── WORKING DATA
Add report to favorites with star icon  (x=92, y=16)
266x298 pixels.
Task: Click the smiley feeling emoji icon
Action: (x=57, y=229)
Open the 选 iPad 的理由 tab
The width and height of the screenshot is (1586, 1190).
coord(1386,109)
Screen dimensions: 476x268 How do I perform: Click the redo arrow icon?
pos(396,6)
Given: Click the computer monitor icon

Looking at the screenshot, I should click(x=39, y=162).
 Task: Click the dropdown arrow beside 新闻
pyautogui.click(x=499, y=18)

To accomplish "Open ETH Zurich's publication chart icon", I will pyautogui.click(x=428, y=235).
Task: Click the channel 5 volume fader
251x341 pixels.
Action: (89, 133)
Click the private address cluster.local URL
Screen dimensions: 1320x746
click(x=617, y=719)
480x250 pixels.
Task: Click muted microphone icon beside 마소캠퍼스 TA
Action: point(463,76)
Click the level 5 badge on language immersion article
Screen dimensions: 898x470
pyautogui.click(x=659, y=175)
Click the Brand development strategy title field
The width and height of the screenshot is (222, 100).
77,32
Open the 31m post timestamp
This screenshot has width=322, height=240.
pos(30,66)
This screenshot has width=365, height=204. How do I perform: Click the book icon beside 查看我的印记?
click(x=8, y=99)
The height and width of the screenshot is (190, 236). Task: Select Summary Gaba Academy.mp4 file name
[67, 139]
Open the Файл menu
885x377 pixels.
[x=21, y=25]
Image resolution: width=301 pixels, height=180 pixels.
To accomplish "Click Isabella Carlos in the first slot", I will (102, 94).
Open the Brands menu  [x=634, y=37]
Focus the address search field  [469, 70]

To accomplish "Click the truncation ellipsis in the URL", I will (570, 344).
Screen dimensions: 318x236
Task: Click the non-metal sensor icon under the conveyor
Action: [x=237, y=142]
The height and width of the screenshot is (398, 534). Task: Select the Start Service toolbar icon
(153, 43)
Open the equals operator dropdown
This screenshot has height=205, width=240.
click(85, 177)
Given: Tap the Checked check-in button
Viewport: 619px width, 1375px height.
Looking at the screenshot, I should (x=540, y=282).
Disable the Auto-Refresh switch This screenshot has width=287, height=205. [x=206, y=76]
────
- **TASK REQUIREMENTS**:
Reproduce every line of the material above word for word.

- **COMPLETED EXERCISE**:
Add report to favorites with star icon  (x=92, y=16)
266x298 pixels.
Task: Click the smiley feeling emoji icon
Action: (x=57, y=229)
Open the 选 iPad 的理由 tab
The width and height of the screenshot is (1586, 1190).
coord(1386,109)
Screen dimensions: 476x268 How do I perform: Click the redo arrow icon?
pos(396,6)
Given: Click the computer monitor icon

Looking at the screenshot, I should click(x=39, y=162).
 Task: Click the dropdown arrow beside 新闻
pyautogui.click(x=499, y=18)

To accomplish "Open ETH Zurich's publication chart icon", I will pyautogui.click(x=428, y=235).
Task: Click the channel 5 volume fader
251x341 pixels.
Action: (89, 133)
Click the private address cluster.local URL
Screen dimensions: 1320x746
click(x=617, y=719)
480x250 pixels.
Task: Click muted microphone icon beside 마소캠퍼스 TA
Action: point(463,76)
Click the level 5 badge on language immersion article
Screen dimensions: 898x470
pyautogui.click(x=659, y=175)
Click the Brand development strategy title field
The width and height of the screenshot is (222, 100).
77,32
Open the 31m post timestamp
This screenshot has width=322, height=240.
pos(30,66)
This screenshot has width=365, height=204. How do I perform: Click the book icon beside 查看我的印记?
click(x=8, y=99)
The height and width of the screenshot is (190, 236). Task: Select Summary Gaba Academy.mp4 file name
[67, 139]
Open the Файл menu
885x377 pixels.
[x=21, y=25]
Image resolution: width=301 pixels, height=180 pixels.
To accomplish "Click Isabella Carlos in the first slot", I will (102, 94).
Open the Brands menu  [x=634, y=37]
Focus the address search field  [469, 70]

To accomplish "Click the truncation ellipsis in the URL", I will (570, 344).
Screen dimensions: 318x236
Task: Click the non-metal sensor icon under the conveyor
Action: [x=237, y=142]
The height and width of the screenshot is (398, 534). Task: Select the Start Service toolbar icon
(153, 43)
Open the equals operator dropdown
This screenshot has height=205, width=240.
click(85, 177)
Given: Tap the Checked check-in button
Viewport: 619px width, 1375px height.
Looking at the screenshot, I should (x=540, y=282).
Disable the Auto-Refresh switch This screenshot has width=287, height=205. [x=206, y=76]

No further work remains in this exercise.